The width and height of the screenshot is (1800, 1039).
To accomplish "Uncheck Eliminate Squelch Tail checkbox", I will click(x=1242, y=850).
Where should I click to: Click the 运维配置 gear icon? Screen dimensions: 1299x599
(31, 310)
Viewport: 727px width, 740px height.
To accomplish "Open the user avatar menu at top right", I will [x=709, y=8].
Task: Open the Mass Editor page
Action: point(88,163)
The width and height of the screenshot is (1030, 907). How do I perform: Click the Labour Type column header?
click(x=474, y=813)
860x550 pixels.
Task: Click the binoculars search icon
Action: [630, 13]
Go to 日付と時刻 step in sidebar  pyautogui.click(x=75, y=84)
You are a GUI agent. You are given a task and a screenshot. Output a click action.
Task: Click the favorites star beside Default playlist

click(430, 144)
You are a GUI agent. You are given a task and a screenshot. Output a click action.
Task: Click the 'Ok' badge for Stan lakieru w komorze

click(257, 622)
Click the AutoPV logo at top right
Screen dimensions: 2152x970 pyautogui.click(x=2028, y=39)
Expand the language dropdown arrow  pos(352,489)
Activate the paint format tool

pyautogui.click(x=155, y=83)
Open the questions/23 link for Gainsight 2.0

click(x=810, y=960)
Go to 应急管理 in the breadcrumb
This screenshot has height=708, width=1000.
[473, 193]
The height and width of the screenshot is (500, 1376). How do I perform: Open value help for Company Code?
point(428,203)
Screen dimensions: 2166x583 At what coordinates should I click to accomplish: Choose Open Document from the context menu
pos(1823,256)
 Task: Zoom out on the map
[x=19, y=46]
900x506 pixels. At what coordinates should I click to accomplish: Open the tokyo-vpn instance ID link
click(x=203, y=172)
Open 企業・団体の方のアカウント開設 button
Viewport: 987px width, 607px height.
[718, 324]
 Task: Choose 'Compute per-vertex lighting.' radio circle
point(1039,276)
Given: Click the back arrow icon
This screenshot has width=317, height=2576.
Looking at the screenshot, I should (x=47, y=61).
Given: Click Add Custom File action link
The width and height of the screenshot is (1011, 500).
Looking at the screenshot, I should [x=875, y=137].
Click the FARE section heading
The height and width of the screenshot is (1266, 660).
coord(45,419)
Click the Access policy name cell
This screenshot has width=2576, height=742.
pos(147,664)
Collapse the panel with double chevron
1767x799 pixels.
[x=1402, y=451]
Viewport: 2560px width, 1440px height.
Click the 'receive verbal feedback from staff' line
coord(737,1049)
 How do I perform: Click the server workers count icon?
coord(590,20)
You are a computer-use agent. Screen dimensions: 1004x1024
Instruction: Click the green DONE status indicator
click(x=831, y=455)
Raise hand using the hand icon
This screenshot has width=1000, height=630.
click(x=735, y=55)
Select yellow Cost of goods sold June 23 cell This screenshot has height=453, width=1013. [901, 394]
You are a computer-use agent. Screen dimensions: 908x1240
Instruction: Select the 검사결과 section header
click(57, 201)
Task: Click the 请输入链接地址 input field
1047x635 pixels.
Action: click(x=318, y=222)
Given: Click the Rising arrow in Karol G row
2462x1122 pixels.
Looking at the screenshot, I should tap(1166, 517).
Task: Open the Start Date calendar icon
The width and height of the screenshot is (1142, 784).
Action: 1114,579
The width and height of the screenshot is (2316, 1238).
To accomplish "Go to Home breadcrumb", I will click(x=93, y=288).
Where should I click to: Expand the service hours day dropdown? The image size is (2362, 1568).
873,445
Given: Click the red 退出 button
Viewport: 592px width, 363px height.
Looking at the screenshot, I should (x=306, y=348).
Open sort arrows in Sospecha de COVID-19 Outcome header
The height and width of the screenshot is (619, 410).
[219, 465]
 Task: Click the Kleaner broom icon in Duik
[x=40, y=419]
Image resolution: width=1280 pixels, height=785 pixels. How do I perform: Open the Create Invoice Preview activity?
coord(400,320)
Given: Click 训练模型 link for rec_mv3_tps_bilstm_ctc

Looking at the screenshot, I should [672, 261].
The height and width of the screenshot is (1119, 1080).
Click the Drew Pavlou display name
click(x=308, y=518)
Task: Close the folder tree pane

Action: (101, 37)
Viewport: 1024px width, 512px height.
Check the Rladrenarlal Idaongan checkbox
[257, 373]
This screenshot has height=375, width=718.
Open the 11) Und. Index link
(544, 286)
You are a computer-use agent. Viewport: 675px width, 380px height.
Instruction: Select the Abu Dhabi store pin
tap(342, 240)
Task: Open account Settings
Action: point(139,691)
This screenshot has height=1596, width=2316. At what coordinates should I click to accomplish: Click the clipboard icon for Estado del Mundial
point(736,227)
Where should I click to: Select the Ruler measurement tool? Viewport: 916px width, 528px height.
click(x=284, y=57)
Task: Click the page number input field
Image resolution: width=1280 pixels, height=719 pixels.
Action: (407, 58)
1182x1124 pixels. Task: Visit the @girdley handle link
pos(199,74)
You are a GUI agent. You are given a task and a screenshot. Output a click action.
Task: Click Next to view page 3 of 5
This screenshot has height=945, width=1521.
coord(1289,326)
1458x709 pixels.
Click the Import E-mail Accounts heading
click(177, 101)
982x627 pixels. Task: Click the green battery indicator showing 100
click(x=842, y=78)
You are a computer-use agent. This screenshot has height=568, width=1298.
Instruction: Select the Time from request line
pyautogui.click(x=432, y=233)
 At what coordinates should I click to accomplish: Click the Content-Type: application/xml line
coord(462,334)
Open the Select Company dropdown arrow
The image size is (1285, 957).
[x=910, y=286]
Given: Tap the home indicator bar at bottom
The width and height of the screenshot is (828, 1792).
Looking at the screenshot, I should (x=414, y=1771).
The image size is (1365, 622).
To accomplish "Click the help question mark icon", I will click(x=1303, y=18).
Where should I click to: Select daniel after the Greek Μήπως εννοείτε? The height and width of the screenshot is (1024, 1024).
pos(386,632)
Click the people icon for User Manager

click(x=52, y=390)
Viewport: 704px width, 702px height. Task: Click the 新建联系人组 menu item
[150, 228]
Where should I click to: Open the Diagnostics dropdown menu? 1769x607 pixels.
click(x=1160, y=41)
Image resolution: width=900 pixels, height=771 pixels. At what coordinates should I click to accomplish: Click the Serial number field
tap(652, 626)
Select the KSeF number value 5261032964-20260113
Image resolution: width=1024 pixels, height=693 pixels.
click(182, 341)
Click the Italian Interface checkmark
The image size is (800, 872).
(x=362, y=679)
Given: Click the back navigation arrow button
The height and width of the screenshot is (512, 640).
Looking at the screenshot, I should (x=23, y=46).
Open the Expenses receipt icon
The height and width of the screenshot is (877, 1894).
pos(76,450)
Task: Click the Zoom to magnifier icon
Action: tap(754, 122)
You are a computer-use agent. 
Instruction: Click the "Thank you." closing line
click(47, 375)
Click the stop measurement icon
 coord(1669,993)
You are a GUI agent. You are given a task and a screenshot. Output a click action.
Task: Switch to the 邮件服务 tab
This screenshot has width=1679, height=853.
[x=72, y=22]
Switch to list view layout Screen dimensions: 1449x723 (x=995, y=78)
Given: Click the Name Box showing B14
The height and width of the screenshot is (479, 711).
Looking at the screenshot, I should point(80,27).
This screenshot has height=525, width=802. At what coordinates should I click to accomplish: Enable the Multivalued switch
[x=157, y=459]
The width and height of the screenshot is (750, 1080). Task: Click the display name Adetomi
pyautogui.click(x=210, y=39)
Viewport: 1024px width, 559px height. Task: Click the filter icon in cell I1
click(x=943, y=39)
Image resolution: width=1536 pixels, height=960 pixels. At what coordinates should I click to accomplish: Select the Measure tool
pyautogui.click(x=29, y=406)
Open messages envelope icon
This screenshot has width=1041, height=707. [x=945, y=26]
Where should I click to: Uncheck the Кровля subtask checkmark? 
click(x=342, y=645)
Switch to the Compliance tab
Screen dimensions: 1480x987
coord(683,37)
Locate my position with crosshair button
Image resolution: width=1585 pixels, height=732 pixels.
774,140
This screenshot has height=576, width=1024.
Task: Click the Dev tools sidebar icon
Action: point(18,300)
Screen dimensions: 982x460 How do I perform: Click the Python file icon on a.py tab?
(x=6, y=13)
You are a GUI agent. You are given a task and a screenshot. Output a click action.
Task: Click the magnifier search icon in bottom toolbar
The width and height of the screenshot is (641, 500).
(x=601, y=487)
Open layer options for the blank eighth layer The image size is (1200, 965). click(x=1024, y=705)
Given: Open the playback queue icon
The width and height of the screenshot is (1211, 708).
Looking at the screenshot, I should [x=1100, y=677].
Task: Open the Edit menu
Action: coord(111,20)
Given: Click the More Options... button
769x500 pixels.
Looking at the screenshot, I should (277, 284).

----------

§ THE PROBLEM
Say how many lines of the material hold the string "bottom", giving the number alone.

§ RESULT OF THE EXERCISE
2